> _Task brief_: The required output holds only the lines from the one containing "Screen dimensions: 172x306" through the end of the material below, copied exactly, please, with no pictures.

[Start of Attachment]

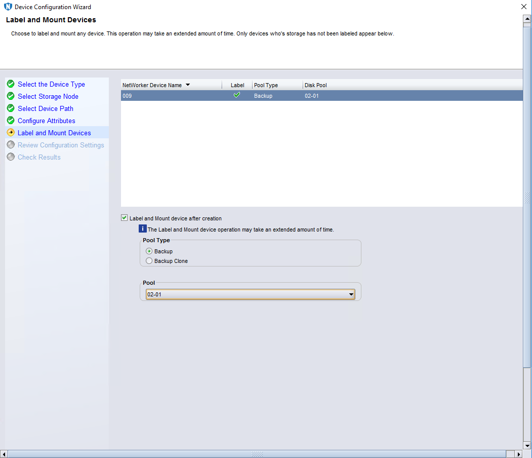Open the Pool dropdown showing 02-01

click(x=250, y=294)
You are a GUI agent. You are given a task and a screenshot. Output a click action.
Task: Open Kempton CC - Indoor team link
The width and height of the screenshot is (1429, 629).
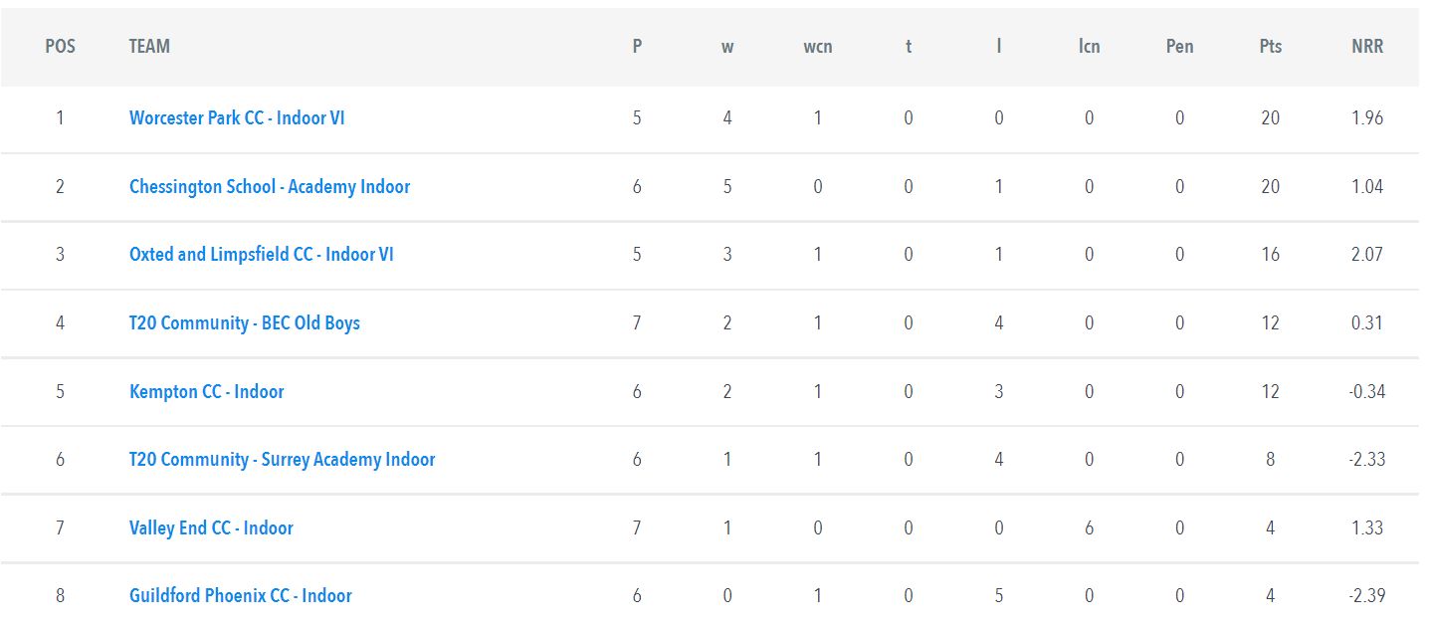207,391
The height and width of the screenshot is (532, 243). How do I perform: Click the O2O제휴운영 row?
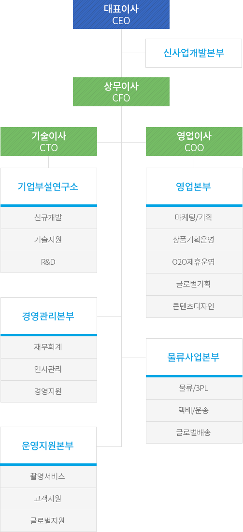[x=194, y=262]
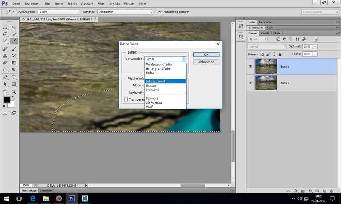Expand the Deckkraft 100% dropdown arrow
Viewport: 341px width, 204px height.
tap(315, 46)
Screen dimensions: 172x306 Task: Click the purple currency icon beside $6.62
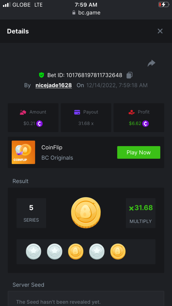click(145, 124)
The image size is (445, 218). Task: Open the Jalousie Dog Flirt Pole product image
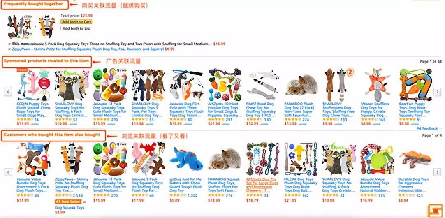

[End of Attachment]

> _Finished exercise_:
Screen dimensions: 172x306 Task: Click the purple currency icon beside $6.62
click(145, 124)
The image size is (445, 218). Task: Open the Jalousie Dog Flirt Pole product image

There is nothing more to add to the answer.